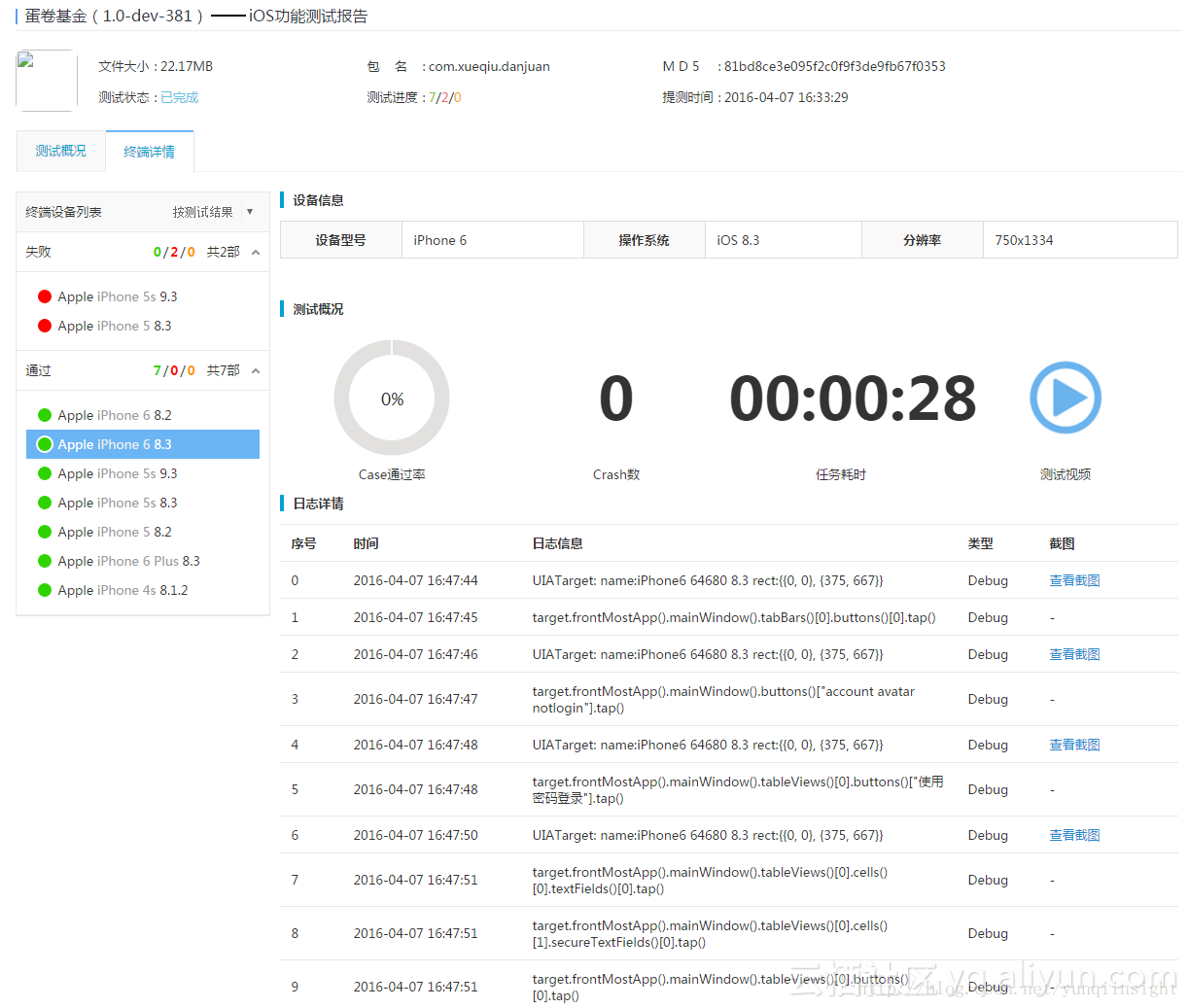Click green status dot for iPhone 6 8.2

________________

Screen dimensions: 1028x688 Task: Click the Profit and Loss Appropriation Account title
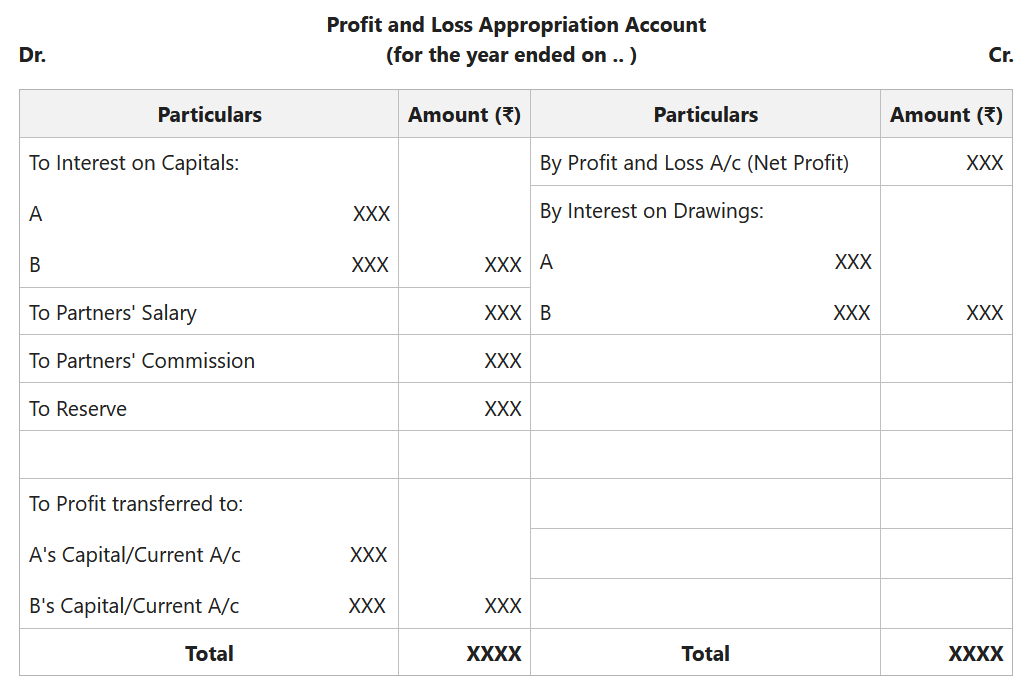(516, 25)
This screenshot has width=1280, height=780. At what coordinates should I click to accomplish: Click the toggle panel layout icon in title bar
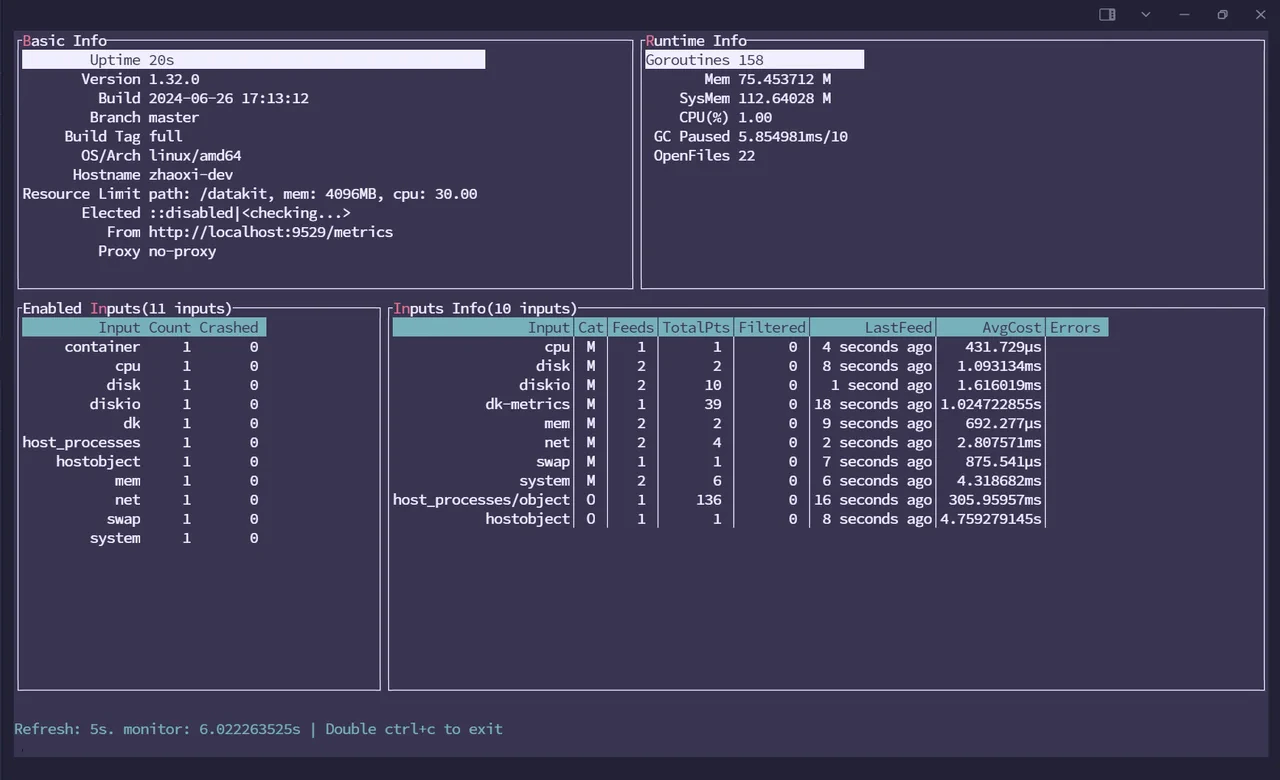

________________

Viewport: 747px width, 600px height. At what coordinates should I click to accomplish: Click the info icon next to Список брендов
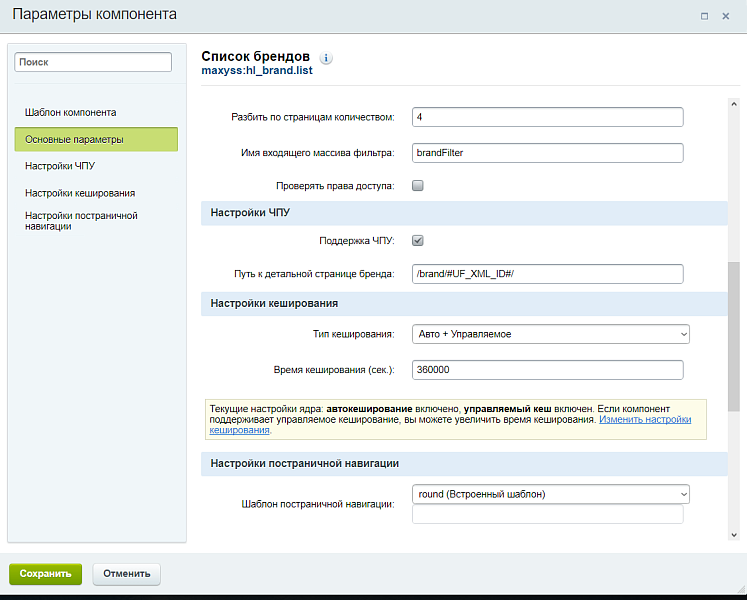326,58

________________

Although pictures appear among the entries, please set down only the lines from the one with "Screen dimensions: 1028x688" up to and including the one with "This screenshot has", word for word.

Screen dimensions: 1028x688 Task: Click the Profit and Loss Appropriation Account title
(516, 25)
This screenshot has width=1280, height=780. At what coordinates should I click to accomplish: Click the toggle panel layout icon in title bar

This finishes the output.